### [Stored data]
· · ·

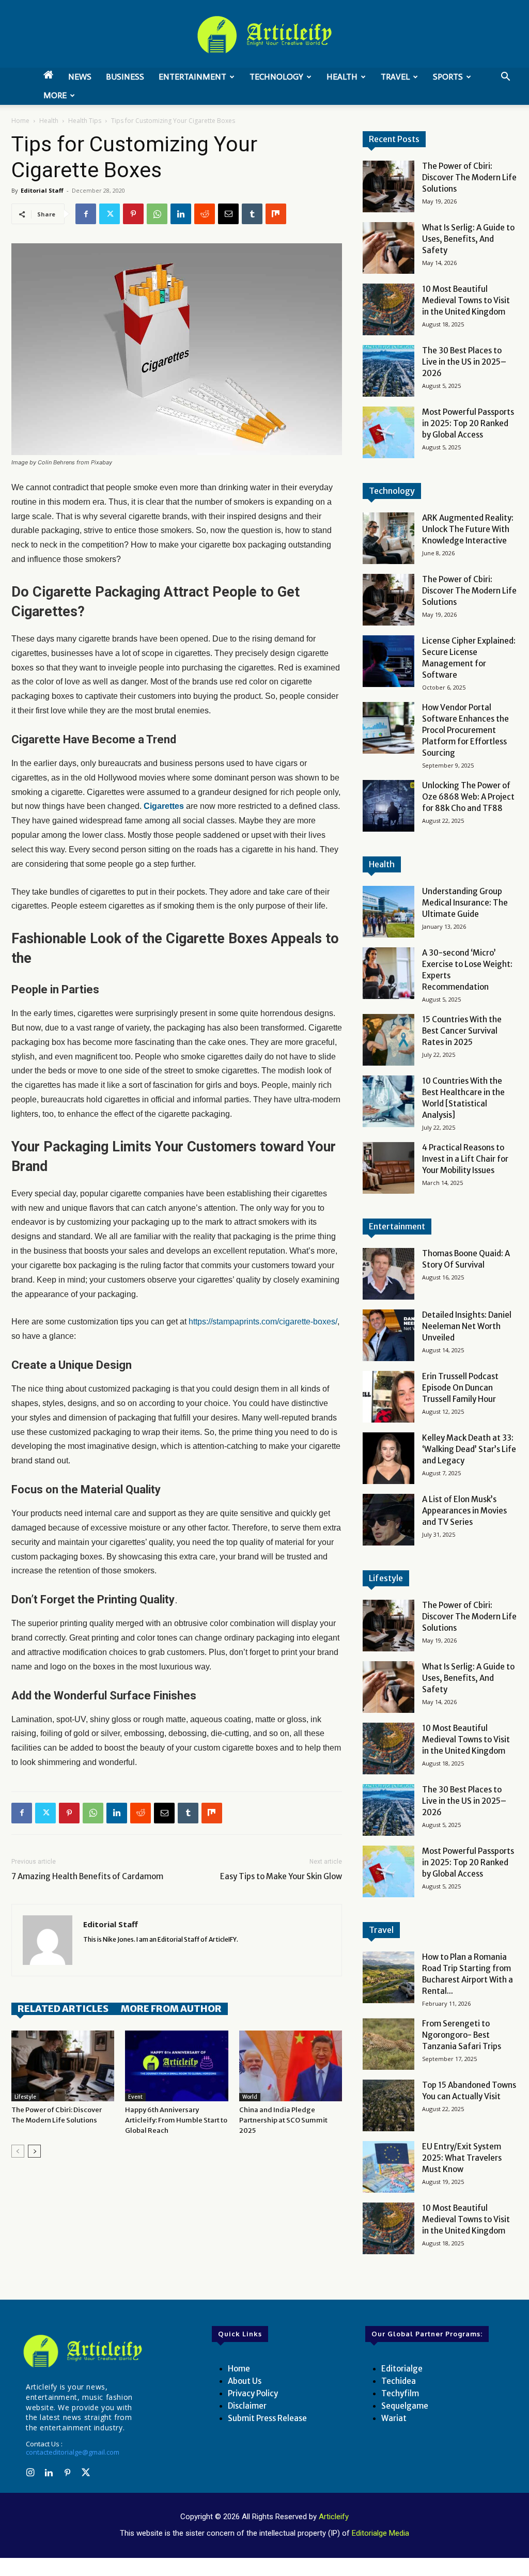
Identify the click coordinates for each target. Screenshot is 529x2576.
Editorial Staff (42, 190)
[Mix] (276, 214)
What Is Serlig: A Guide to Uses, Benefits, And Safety (468, 239)
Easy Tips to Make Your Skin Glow (281, 1876)
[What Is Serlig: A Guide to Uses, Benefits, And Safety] (388, 248)
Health (341, 77)
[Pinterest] (133, 214)
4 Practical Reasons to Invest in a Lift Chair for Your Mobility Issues (465, 1159)
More (55, 95)
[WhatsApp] (157, 214)
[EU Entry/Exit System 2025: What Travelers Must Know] (388, 2167)
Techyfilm (400, 2393)
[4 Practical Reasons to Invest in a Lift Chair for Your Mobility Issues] (388, 1168)
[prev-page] (17, 2151)
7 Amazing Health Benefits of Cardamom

· · ·

### [Try it]
Please repeat every record above exactly, leaving the pictures out.

### [Expected answer]
Identify the click coordinates for each target. Screenshot is 529x2576.
Editorial Staff (42, 190)
[Mix] (276, 214)
What Is Serlig: A Guide to Uses, Benefits, And Safety (468, 239)
Easy Tips to Make Your Skin Glow (281, 1876)
[What Is Serlig: A Guide to Uses, Benefits, And Safety] (388, 248)
Health (341, 77)
[Pinterest] (133, 214)
4 Practical Reasons to Invest in a Lift Chair for Your Mobility Issues (465, 1159)
More (55, 95)
[WhatsApp] (157, 214)
[EU Entry/Exit System 2025: What Travelers Must Know] (388, 2167)
Techyfilm (400, 2393)
[4 Practical Reasons to Invest in a Lift Chair for Your Mobility Issues] (388, 1168)
[prev-page] (17, 2151)
7 Amazing Health Benefits of Cardamom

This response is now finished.